Vladimir Putin afirmou esta terça-feira, na Rússia, que não vai alterar a sua política diplomática apesar «do ambiente desafiador internacional», numa clara alusão à tensão com a Ucrânia, escreve a agência Reuters.
 
O país celebra hoje o dia dos trabalhadores diplomáticos e Putin não perdeu a oportunidade de realçar a posição da Rússia:
 

«Está garantido que a Federação Russa, independentemente da pressão que coloquem sobre nós, irá manter a sua política diplomática como até aqui.
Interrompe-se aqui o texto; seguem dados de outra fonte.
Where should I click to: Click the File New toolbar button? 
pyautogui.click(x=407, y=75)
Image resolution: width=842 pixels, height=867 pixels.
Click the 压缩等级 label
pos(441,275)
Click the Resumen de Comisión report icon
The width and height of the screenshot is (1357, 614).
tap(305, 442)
Apoiando os interesses do povo e seguindo uma linha que ofereça segurança e estabilidade»

 
Alheio às declarações de Vladimir Putin, o Governo de Kiev ordenou, entretanto, uma ofensiva contra os separatistas pró-russos, perto de Mariupol, na região leste do país.
 
A confirmação foi feita pelo Secretário do Conselho Nacional de Defesa e Segurança, Oleksander Turchynov:
 

«Ofensiva está a decorrer junto a Mariupol, onde várias unidades da guarda nacional irromperam as linhas de defesa inimigas»

 
O Governo da Ucrânia já tinha alertado que, desde sábado, várias movimentações em massa na região leste, por parte dos rebeldes, revelavam uma clara intenção de novos a ataques a cidades estratégicas.
 
Tropas russas em exercícios
 
Também esta terça-feira, mais de cinco mil de tropas russas deram início a exercícios militares junto da fronteira com a Ucrânia, no sul do país, avança a Reuters. Um ato que parece ser uma demonstração de força, antes da cimeira marcada para amanhã, quarta-feira, na capital da Bielorrússia, Minsk.
 
França, Alemanha, Ucrânia e Rússia voltam a encontrar-se em busca de uma solução para o conflito, que já vitimou cinco mil pessoas desde Abril de 1024.